> PROBLEM STATEMENT
The reply should return the data in full, exactly as written.

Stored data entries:
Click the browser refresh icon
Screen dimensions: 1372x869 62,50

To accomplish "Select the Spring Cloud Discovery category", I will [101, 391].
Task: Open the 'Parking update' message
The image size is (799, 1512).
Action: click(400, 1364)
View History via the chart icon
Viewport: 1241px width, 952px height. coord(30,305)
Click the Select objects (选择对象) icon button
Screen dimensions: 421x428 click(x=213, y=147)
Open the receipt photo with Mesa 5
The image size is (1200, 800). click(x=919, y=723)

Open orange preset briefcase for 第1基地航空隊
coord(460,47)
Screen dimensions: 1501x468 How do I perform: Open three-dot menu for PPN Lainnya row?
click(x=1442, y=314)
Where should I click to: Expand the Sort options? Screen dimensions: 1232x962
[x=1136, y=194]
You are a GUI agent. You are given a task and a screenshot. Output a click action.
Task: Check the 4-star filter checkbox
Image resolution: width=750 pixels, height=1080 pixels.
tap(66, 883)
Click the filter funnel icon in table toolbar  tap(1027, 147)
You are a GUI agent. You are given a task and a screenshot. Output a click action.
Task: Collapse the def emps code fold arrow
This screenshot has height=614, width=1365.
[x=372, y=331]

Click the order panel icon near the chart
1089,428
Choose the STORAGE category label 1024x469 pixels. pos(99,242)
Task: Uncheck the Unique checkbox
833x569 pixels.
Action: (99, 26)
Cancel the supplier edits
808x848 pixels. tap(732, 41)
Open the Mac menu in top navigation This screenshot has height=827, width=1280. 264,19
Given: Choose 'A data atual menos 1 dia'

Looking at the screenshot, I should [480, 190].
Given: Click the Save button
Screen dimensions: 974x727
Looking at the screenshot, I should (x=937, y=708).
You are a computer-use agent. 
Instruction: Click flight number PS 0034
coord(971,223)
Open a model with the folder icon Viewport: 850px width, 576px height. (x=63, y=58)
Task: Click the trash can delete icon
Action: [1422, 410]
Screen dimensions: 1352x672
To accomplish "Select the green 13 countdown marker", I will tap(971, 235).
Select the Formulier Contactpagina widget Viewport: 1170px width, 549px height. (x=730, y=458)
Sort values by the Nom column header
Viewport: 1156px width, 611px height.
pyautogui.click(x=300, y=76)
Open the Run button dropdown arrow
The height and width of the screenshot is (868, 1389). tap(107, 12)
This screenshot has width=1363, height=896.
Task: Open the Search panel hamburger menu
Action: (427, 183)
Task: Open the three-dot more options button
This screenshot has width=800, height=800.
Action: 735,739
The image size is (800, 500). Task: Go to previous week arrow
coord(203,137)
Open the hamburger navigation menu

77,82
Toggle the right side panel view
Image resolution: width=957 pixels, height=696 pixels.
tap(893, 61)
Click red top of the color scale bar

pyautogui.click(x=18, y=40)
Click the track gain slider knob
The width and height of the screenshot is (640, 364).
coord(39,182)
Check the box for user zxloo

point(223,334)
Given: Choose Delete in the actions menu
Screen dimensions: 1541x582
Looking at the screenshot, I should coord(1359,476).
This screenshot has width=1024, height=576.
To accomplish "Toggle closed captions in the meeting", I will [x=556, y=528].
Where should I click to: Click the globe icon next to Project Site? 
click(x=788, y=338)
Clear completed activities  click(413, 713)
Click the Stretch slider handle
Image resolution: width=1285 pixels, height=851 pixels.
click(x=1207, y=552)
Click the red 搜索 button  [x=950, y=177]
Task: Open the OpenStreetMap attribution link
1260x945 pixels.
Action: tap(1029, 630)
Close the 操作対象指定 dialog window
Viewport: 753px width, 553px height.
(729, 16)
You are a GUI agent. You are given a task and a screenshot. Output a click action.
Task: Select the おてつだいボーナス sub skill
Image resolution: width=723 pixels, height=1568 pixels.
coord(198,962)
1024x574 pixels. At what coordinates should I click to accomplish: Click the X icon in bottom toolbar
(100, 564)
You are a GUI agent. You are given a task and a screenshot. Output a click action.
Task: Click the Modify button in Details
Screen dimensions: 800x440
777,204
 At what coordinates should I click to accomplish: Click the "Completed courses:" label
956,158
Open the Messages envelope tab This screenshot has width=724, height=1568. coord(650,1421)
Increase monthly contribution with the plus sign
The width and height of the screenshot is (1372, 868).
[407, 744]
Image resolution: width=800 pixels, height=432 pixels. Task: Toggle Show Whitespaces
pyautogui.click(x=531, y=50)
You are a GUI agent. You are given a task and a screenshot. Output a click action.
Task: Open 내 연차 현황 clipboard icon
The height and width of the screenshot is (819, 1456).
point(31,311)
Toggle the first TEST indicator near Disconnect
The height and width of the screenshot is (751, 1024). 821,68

> EXERCISE RESPONSE
Click the browser refresh icon
Screen dimensions: 1372x869 62,50

To accomplish "Select the Spring Cloud Discovery category", I will [101, 391].
Task: Open the 'Parking update' message
The image size is (799, 1512).
Action: click(400, 1364)
View History via the chart icon
Viewport: 1241px width, 952px height. coord(30,305)
Click the Select objects (选择对象) icon button
Screen dimensions: 421x428 click(x=213, y=147)
Open the receipt photo with Mesa 5
The image size is (1200, 800). click(x=919, y=723)

Open orange preset briefcase for 第1基地航空隊
coord(460,47)
Screen dimensions: 1501x468 How do I perform: Open three-dot menu for PPN Lainnya row?
click(x=1442, y=314)
Where should I click to: Expand the Sort options? Screen dimensions: 1232x962
[x=1136, y=194]
You are a GUI agent. You are given a task and a screenshot. Output a click action.
Task: Check the 4-star filter checkbox
Image resolution: width=750 pixels, height=1080 pixels.
tap(66, 883)
Click the filter funnel icon in table toolbar  tap(1027, 147)
You are a GUI agent. You are given a task and a screenshot. Output a click action.
Task: Collapse the def emps code fold arrow
This screenshot has height=614, width=1365.
[x=372, y=331]

Click the order panel icon near the chart
1089,428
Choose the STORAGE category label 1024x469 pixels. pos(99,242)
Task: Uncheck the Unique checkbox
833x569 pixels.
Action: (99, 26)
Cancel the supplier edits
808x848 pixels. tap(732, 41)
Open the Mac menu in top navigation This screenshot has height=827, width=1280. 264,19
Given: Choose 'A data atual menos 1 dia'

Looking at the screenshot, I should [480, 190].
Given: Click the Save button
Screen dimensions: 974x727
Looking at the screenshot, I should (x=937, y=708).
You are a computer-use agent. 
Instruction: Click flight number PS 0034
coord(971,223)
Open a model with the folder icon Viewport: 850px width, 576px height. (x=63, y=58)
Task: Click the trash can delete icon
Action: [1422, 410]
Screen dimensions: 1352x672
To accomplish "Select the green 13 countdown marker", I will tap(971, 235).
Select the Formulier Contactpagina widget Viewport: 1170px width, 549px height. (x=730, y=458)
Sort values by the Nom column header
Viewport: 1156px width, 611px height.
pyautogui.click(x=300, y=76)
Open the Run button dropdown arrow
The height and width of the screenshot is (868, 1389). tap(107, 12)
This screenshot has width=1363, height=896.
Task: Open the Search panel hamburger menu
Action: (427, 183)
Task: Open the three-dot more options button
This screenshot has width=800, height=800.
Action: 735,739
The image size is (800, 500). Task: Go to previous week arrow
coord(203,137)
Open the hamburger navigation menu

77,82
Toggle the right side panel view
Image resolution: width=957 pixels, height=696 pixels.
tap(893, 61)
Click red top of the color scale bar

pyautogui.click(x=18, y=40)
Click the track gain slider knob
The width and height of the screenshot is (640, 364).
coord(39,182)
Check the box for user zxloo

point(223,334)
Given: Choose Delete in the actions menu
Screen dimensions: 1541x582
Looking at the screenshot, I should coord(1359,476).
This screenshot has width=1024, height=576.
To accomplish "Toggle closed captions in the meeting", I will [x=556, y=528].
Where should I click to: Click the globe icon next to Project Site? 
click(x=788, y=338)
Clear completed activities  click(413, 713)
Click the Stretch slider handle
Image resolution: width=1285 pixels, height=851 pixels.
click(x=1207, y=552)
Click the red 搜索 button  [x=950, y=177]
Task: Open the OpenStreetMap attribution link
1260x945 pixels.
Action: tap(1029, 630)
Close the 操作対象指定 dialog window
Viewport: 753px width, 553px height.
(729, 16)
You are a GUI agent. You are given a task and a screenshot. Output a click action.
Task: Select the おてつだいボーナス sub skill
Image resolution: width=723 pixels, height=1568 pixels.
coord(198,962)
1024x574 pixels. At what coordinates should I click to accomplish: Click the X icon in bottom toolbar
(100, 564)
You are a GUI agent. You are given a task and a screenshot. Output a click action.
Task: Click the Modify button in Details
Screen dimensions: 800x440
777,204
 At what coordinates should I click to accomplish: Click the "Completed courses:" label
956,158
Open the Messages envelope tab This screenshot has width=724, height=1568. coord(650,1421)
Increase monthly contribution with the plus sign
The width and height of the screenshot is (1372, 868).
[407, 744]
Image resolution: width=800 pixels, height=432 pixels. Task: Toggle Show Whitespaces
pyautogui.click(x=531, y=50)
You are a GUI agent. You are given a task and a screenshot. Output a click action.
Task: Open 내 연차 현황 clipboard icon
The height and width of the screenshot is (819, 1456).
point(31,311)
Toggle the first TEST indicator near Disconnect
The height and width of the screenshot is (751, 1024). 821,68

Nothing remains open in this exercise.